A destructive tornado ripped through Perryton, Texas, on Thursday evening, leaving at least three people dead and about 100 injured. The tornado touched down around 5:30 p.m. local time and caused significant damage to the north and east sides of the town.
Trailer homes were destroyed, communication towers were downed, and power lines were knocked out. The tornado also damaged a local school and a hospital.
One fatality has been confirmed, and more than 75 people were being treated at the local hospital. The other two fatalities are still being investigated.
The tornado was rated EF-3 on the Enhanced Fujita scale, which means it had winds of up to 165 miles per hour.

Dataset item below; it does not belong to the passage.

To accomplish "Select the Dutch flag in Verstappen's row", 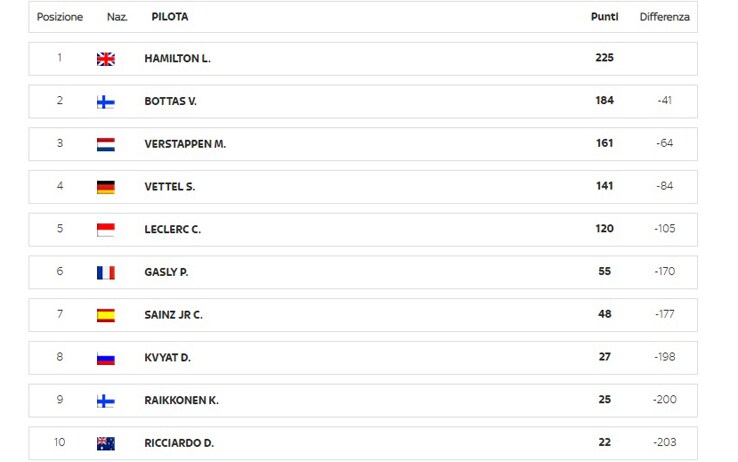I will [106, 144].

It was about a quarter-mile wide and traveled for about 10 miles.
The tornado was part of a larger severe weather outbreak that affected parts of the South and Midwest on Thursday. Other tornadoes were reported in Kansas, Oklahoma, and Missouri.
The National Weather Service has issued a tornado watch for parts of Texas, Oklahoma, and Kansas. Residents in these areas should be on alert for severe weather and take appropriate precautions.
How to Stay Safe During a Tornado
If you live in an area that is prone to tornadoes, it is important to know how to stay safe during a tornado. Here are some tips:
- Have a plan in place for what you will do if a tornado warning is issued.
- Know the safest place to go in your home or workplace.
- Stay tuned to local news and weather reports for updates.
- If you are caught outside, seek shelter in a sturdy building or underground.
- If you are in a car, pull over to the side of the road and get out of the car. Lie down in a ditch or other low-lying area.
Recovery Efforts Underway in Perryton
Recovery efforts are underway in Perryton after the tornado. The Red Cross is providing assistance to those who have been affected. The Federal Emergency Management Agency (FEMA) has also been activated to help with the recovery effort.
If you would like to help the victims of the Perryton tornado, you can donate to the Red Cross or FEMA. You can also volunteer your time to help with the recovery effort.
Stay safe and stay informed during severe weather season.